Strengthening your core, particularly the deep stabilizing muscles of your abdomen, can reduce the frequency of stitches over time. A strong core better supports your internal organs during impact and helps maintain upright posture as you fatigue. Planks, dead bugs, and other exercises targeting deep abdominal stability are more useful here than sit-ups or crunches.
Paying attention to your running posture also helps. Keep your chest open and your shoulders back rather than collapsing forward. This is especially important in the later miles of a long run, when fatigue naturally pulls your upper body into a rounded position.
Finally, practice your hydration strategy during training, not just on race day. If a particular sports drink consistently gives you stitches, switch to water or a lower-carbohydrate option. Your gut adapts to what you train with, so experimenting during easy runs lets you find what works without ruining a workout.
When Side Pain Isn’t a Stitch
A typical side stitch is temporary, tied to exercise, and resolves within minutes of slowing down. But not all abdominal pain during running fits that description. Pain that persists long after you’ve stopped, comes with fever, nausea, or vomiting, or feels different from your usual stitch warrants attention. Severe pain accompanied by chest pressure, bloody stools, or abdominal swelling needs urgent medical evaluation.
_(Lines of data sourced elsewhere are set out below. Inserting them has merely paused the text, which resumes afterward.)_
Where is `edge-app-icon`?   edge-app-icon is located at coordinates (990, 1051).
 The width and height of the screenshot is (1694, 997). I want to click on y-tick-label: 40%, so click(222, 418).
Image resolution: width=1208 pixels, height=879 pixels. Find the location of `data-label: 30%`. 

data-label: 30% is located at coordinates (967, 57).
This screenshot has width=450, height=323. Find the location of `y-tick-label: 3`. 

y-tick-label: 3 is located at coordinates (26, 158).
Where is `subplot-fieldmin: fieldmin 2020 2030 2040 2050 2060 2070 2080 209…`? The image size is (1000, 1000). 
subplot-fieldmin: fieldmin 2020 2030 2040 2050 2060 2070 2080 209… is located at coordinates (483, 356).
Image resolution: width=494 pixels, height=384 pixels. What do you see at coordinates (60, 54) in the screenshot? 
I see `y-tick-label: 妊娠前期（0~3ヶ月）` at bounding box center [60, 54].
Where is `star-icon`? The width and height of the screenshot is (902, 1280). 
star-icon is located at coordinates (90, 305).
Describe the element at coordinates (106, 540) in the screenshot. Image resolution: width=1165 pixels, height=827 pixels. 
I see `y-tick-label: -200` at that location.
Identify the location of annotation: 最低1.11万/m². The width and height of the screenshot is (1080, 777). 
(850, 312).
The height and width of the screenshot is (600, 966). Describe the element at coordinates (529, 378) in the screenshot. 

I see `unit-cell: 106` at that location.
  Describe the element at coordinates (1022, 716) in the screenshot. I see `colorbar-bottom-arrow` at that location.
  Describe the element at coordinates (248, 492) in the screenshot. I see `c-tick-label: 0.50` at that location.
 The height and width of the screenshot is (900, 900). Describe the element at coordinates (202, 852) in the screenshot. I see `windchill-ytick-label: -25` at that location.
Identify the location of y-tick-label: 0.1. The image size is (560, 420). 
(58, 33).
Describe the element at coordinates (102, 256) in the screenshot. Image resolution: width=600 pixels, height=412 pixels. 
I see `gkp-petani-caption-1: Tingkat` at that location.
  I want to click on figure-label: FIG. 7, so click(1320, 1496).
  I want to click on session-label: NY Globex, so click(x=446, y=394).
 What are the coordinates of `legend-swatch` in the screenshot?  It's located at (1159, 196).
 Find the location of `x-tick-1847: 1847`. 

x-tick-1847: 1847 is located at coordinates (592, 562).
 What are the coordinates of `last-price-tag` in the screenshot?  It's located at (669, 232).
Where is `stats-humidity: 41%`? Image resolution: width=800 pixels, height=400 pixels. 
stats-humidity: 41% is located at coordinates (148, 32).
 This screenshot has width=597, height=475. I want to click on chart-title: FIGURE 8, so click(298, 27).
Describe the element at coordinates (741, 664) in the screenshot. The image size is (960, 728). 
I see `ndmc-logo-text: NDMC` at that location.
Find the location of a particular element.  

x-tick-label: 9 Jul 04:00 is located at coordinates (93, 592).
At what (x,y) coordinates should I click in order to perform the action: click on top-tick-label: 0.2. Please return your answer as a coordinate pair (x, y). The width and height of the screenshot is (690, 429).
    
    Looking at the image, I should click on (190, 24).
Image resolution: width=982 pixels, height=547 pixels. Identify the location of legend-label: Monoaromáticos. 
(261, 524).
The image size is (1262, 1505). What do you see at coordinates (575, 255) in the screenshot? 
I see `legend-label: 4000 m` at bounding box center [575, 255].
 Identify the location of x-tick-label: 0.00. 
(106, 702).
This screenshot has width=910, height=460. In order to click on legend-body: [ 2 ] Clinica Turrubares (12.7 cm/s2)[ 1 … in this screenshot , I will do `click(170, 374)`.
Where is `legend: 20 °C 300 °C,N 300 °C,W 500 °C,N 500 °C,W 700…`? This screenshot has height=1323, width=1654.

Persistent pain isolated to the lower right abdomen could signal appendicitis. Pain under the left ribcage that doesn’t resolve could, in rare cases, involve the spleen. And recurring side pain that shows up even when you haven’t eaten or drunk anything unusual may point to a musculoskeletal issue in the ribs or thoracic spine rather than a true stitch. If your pain doesn’t follow the typical stitch pattern of appearing during exertion and disappearing shortly after, it’s worth getting checked out.